Lucky and I dined at Dar Beida last night, the Moroccan restaurant inside the Hyatt Regency Casablanca. It was billed (by the hotel) as the “most authentic Moroccan food in Casablanca” but we figured it was at least the most convenient Moroccan food in Casablanca.
As it turned out, the food was truly exceptional – every course was delicious and my apricot lamb main course was amazing. Service was also excellent and the restaurant had a wonderful atmosphere.
We arrived around 8:30p for dinner and were surprised to find the restaurant empty. At the time, we counted it as a pleasant surprise.
A musician was sitting on stage strumming a traditional oud.
Not long after, a six-man band showed up doing a mix of Berber and modern music. Okay…that was a bit awkward considering we were still alone in the room, but all part of the experience I suppose.
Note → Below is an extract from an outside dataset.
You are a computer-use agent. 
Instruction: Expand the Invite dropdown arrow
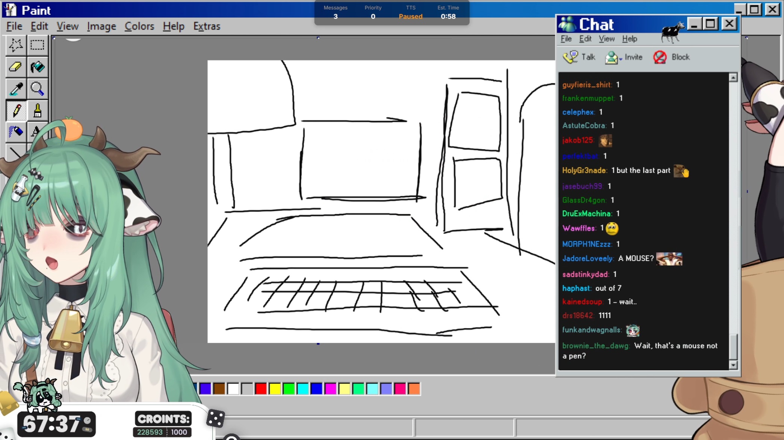[621, 59]
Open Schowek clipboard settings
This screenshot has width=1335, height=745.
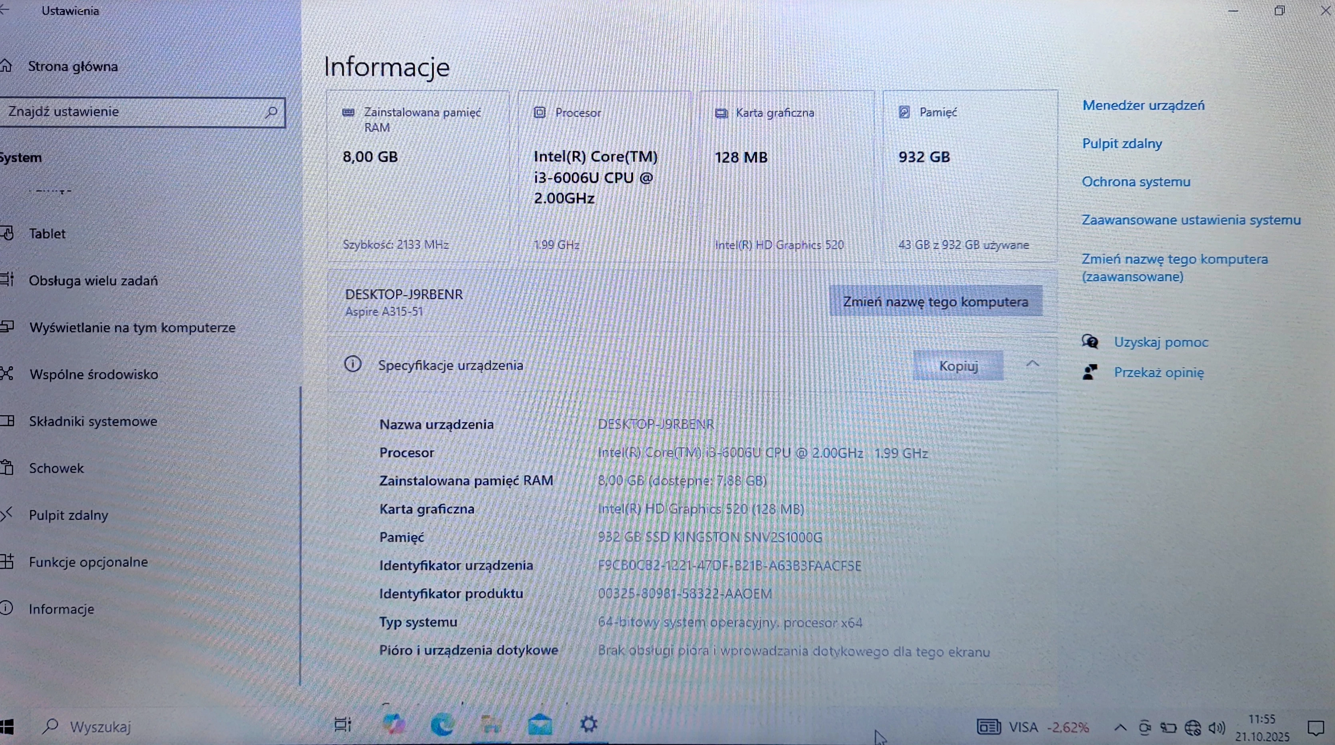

Then the belly dancer showed up. I had warned Lucky that there would be belly dancers if this was really an authentic Moroccan restaurant and indeed, the dancer showed up in traditional garb and began her act, which meant she pretty much just shook her ample assets (with thanks to the Daily Mail for that term) in different ways while wearing un soutien-gorge that was several sizes too small.
I had to savor the moment…a gay man and a married straight man alone in a restaurant with a belly dancer. Meanwhile members of the band were snickering among themselves.
One song, two songs…were we done? Nope. Must we keep our eyes fixed upon her? Must we clap? Would it be rude to ignore her?
Suddenly she darted over to our table and began dancing just a few feet away, leaving little to the imagination as she glared at us with a seductive mystique (probably cursing under her breath for having to perform for what may have appeared to be two gay men). We could smell her perfume and we could see the small beads of sweat forming on her body after several minutes of continuous dancing. Were we supposed to tip her? Lock eyes with her?
Finally, it was over and she quickly darted out of the room, perhaps more embarrassed than we were.
I know what some of you are thinking – oh you poor brats cannot even appreciate a morsel of Moroccan culture and like most Americans are unable to handle a little skin.
Let me just tell you this wasn’t a “little skin” and the entire act seemed to be so sexualized that it felt like I had finally visited a strip club.
I have an honest question on Islamic culture. Morocco is certainly more liberal than many Muslim-majority countries in the Arab region, but this sort of belly dancing seems wholly at odds with the female modesty that I assumed was fundamental to Islamic culture. Do mainstream Islamic faiths condemn this sort of liberty or is belly dancing an accepted cultural practice?
We’ll look back with fond memories of the evening (at least I will, Lucky may have been scarred deeper) and I highly recommend Dar Beida if you are in Casablanca, but be aware of what to expect and plan to arrive closer to 11pm if you do not want to be the only one in the restaurant. When we finally left, the restaurant was suddenly beginning to fill up, perhaps in anticipation of an encore performance from our valiant dancer.